EMIR Now Occupies the Treasury Agenda
At the same time the European Securities and Markets
Authority (ESMA) announced two weeks ago that the reporting obligation,
originally due to take effect this month, would now be postponed until February
2014 at the earliest. So mixed signals from different sources is leading to
much confusion. But what does this all mean for you as a corporate treasurers?
All of these
contractual adjustments are necessary from the financial institution’s (FI)
viewpoint of view because each is a ‘financial counterparty’ and must comply
with the full range of EMIR regulations.
From 15 September 2013
the following resolution came into force for financial counterparties:
“Financial Counterparties must report any disputes between counterparties
about an over-the-counter [OTC] derivative contract, its valuation or the
exchange of collateral for an amount or a higher value than €15 million and
outstanding for at least 15 business days.”
For you as a
corporate this implies that your contract needs to be adjusted, as your current
contract with your financial counterparty probably does not specify how to act
in case of a dispute. This contract probably also provides your company with
confidentiality; your financial counterparty is currently not allowed to share
transaction information with others.
The new EMIR regulation
addresses exactly these points; hence financial counterparties need to
confirm/agree the necessary contractual adjustments with you. Without such
confirmation, they run the risk of non- compliance with the regulation or
breaching the confidentiality regulations of the contract with you.
To make things even more confusing, financial counterparties request (and without offering much explanation) that you confirm the adjustments to your current contract, provide confirmation of your current
status (according to the EMIR definition) and offer an additional reporting
service, all within one single letter.
In the same letter the
financial counterparty refers to an International Swaps and Derivatives (ISDA)
contract, which deals with the same items but in a standardised manner. More
importantly, if you adhere to this ISDA contract, it will be binding for all
financial counterparties included under it (assuming they all adhere to ISDA
rules), thus implying that you only have to monitor a single contract.

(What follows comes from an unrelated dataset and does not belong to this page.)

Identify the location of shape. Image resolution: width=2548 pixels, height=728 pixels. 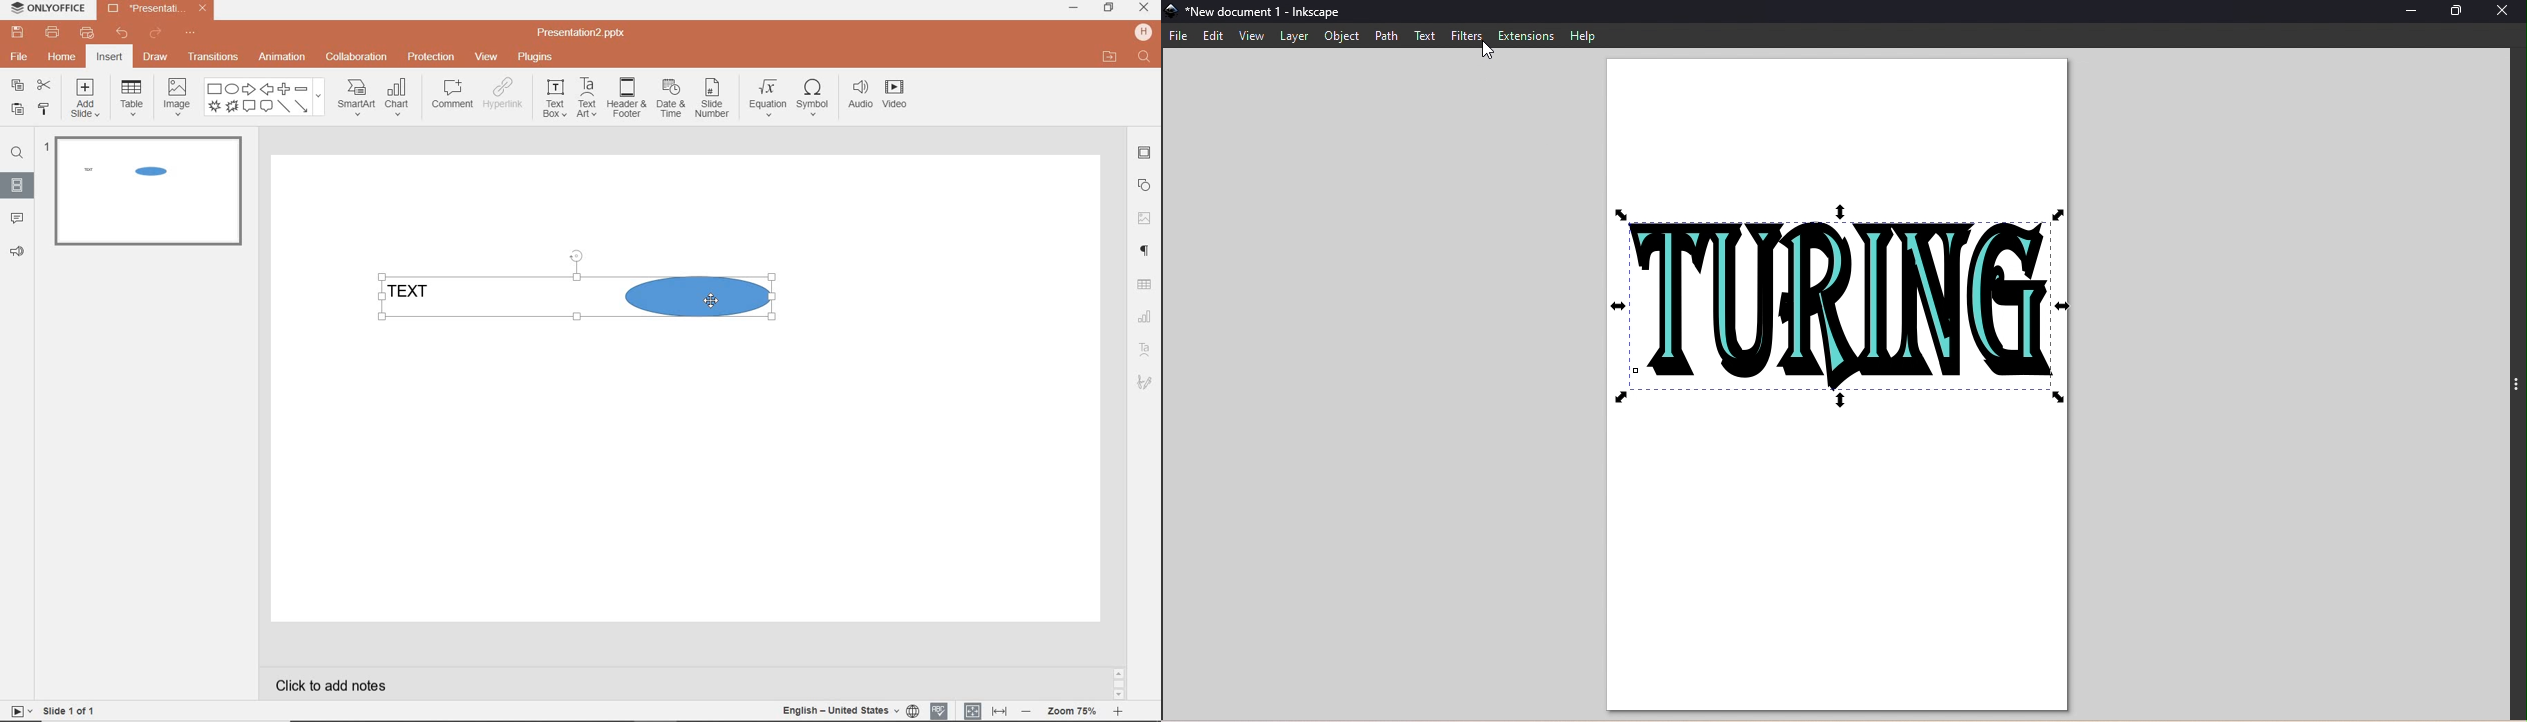
(265, 98).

Postponement of reporting date
As readers might
recall, initially ESMA intended for the EMIR reporting obligation to be
introduced in August 2012. This deadline proved overly ambitious, as technical
standards still needed to be designed at the time and authorised trade
repositories were (and still are) not lacking. So even if you want to comply to
the reporting requirement, at present derivative transactions cannot be
reported because no trade repositories have yet been approved. Furthermore
legal entity identifiers (LEIs) – a unique counterparty identifier needed for
proper reporting – cannot yet be requested with the local chamber of commerce.
ESMA’s intention is to approve multiple trade repositories in one
fell swoop, thus avoiding the first mover(s) gaining a temporary monopoly. That
implies that for as long as there continue to be no approved trade
repositories, ESMA will have to keep putting off the introduction of the
reporting obligation. Earlier this month ESMA admitted that it does not expect
to approve and register trade repositories before mid-November 2013.
Assuming that this does actually happen in November, you will have 90 days to
choose and contract a trade repository because once the first have been
approved and registered corporates will have to start reporting all their
derivative trades. It might come as no surprise to learn that a virtual queue
is expected to build up during this 90-day period. Corporates need to prepare
themselves, get familiar with the reporting standards, know the implications
for their internal (reporting) processes and get acquainted with what trade
repositories have to offer.
The EMIR regulation is quickly becoming a reality, even if the foundations on
which it will be built are still under development. For the first time,
corporates must confront the implications of EMIR through the contractual
adjustment presented by their financial counterparty. A first small step maybe,
but bigger steps will follow shortly.